[Screenshot grounding data]
┏━━
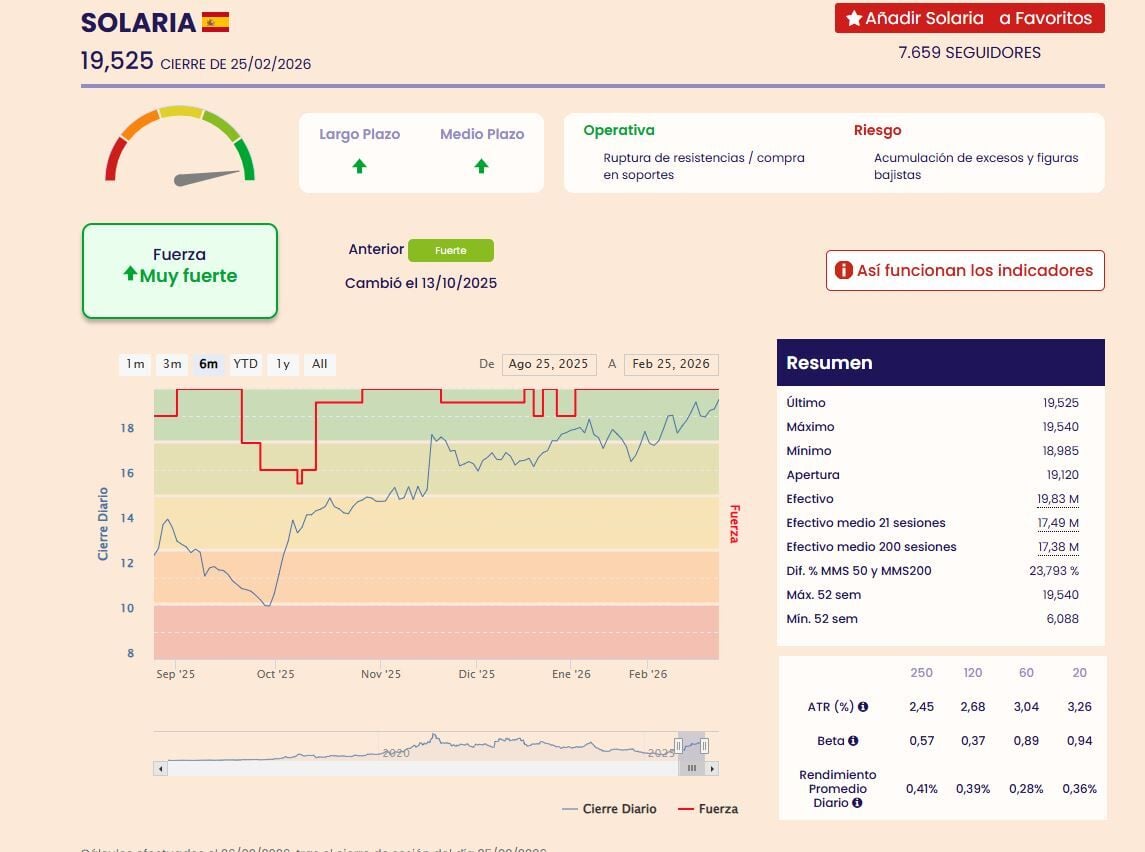The height and width of the screenshot is (852, 1145).
Task: Select the 1m time range
Action: [134, 364]
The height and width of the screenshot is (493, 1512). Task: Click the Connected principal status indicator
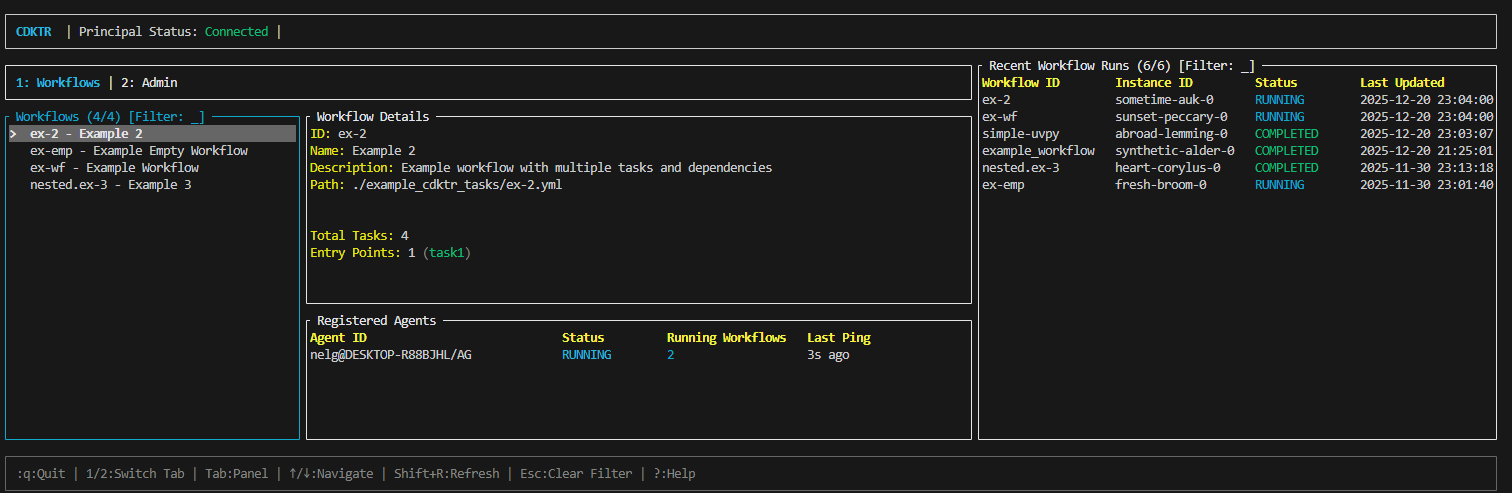coord(236,32)
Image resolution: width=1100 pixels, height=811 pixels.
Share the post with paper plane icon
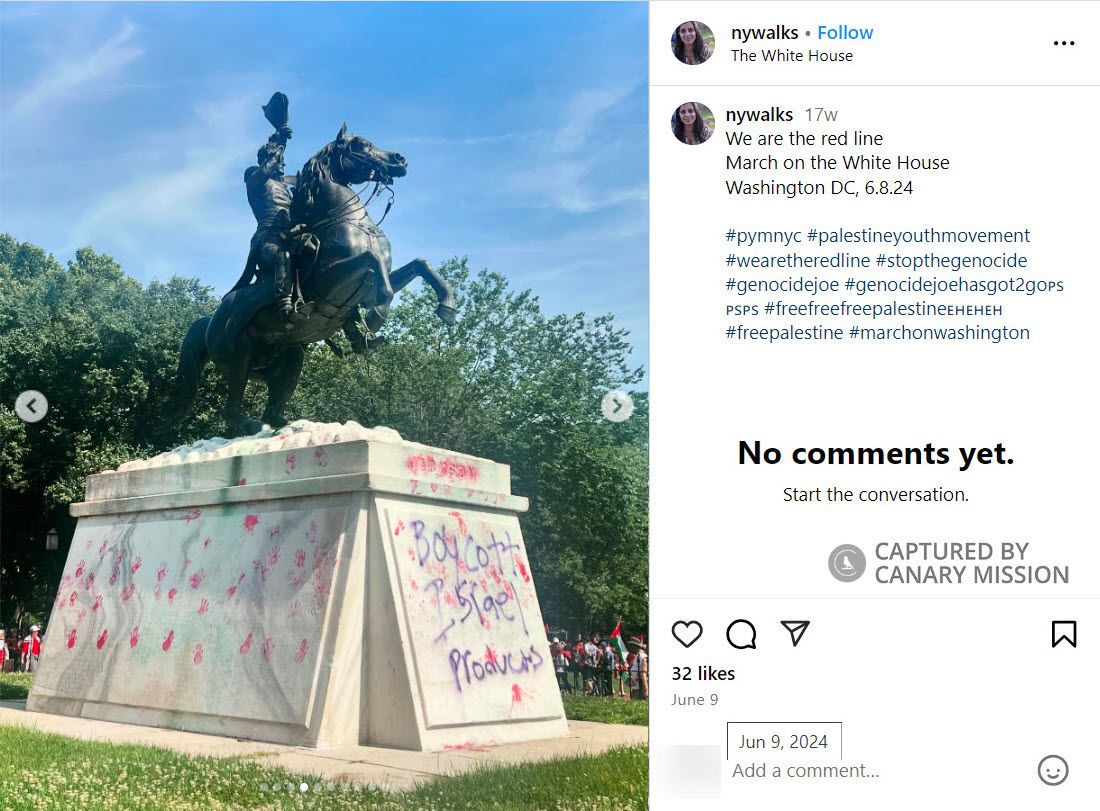pyautogui.click(x=795, y=634)
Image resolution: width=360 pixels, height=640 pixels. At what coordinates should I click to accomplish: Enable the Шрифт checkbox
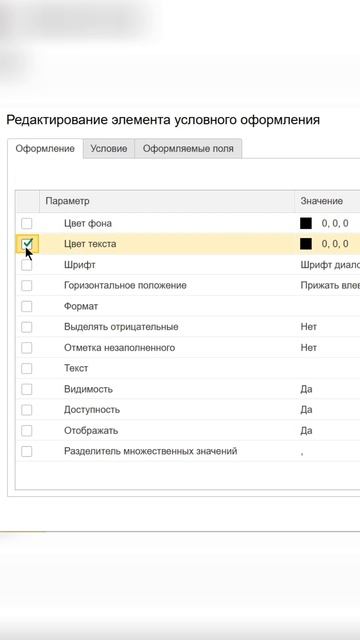coord(27,265)
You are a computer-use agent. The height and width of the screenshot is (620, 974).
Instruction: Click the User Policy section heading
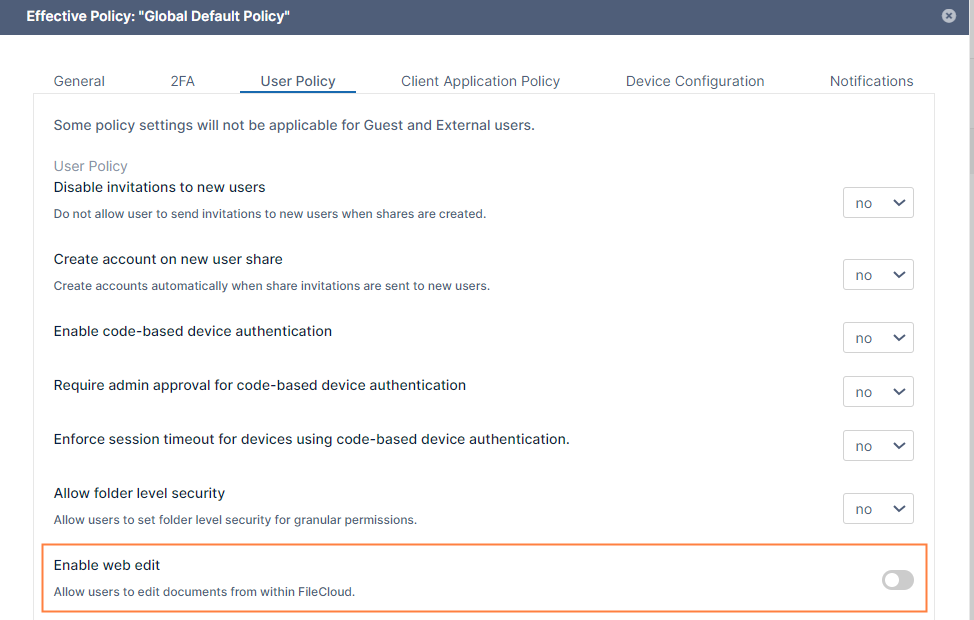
┗━━
> **YOUR TASK**
Each line from the one containing "The height and width of the screenshot is (493, 1512)." through the final line of the data must be reproduced exactly, both ends included, with no pictures in the copy.

> **ANSWER TO THE PROBLEM**
The height and width of the screenshot is (493, 1512). Task: Click the Connected principal status indicator
coord(236,32)
Image resolution: width=1100 pixels, height=811 pixels.
Share the post with paper plane icon
pyautogui.click(x=795, y=634)
Image resolution: width=360 pixels, height=640 pixels. At what coordinates should I click to accomplish: Enable the Шрифт checkbox
coord(27,265)
You are a computer-use agent. The height and width of the screenshot is (620, 974).
Instruction: Click the User Policy section heading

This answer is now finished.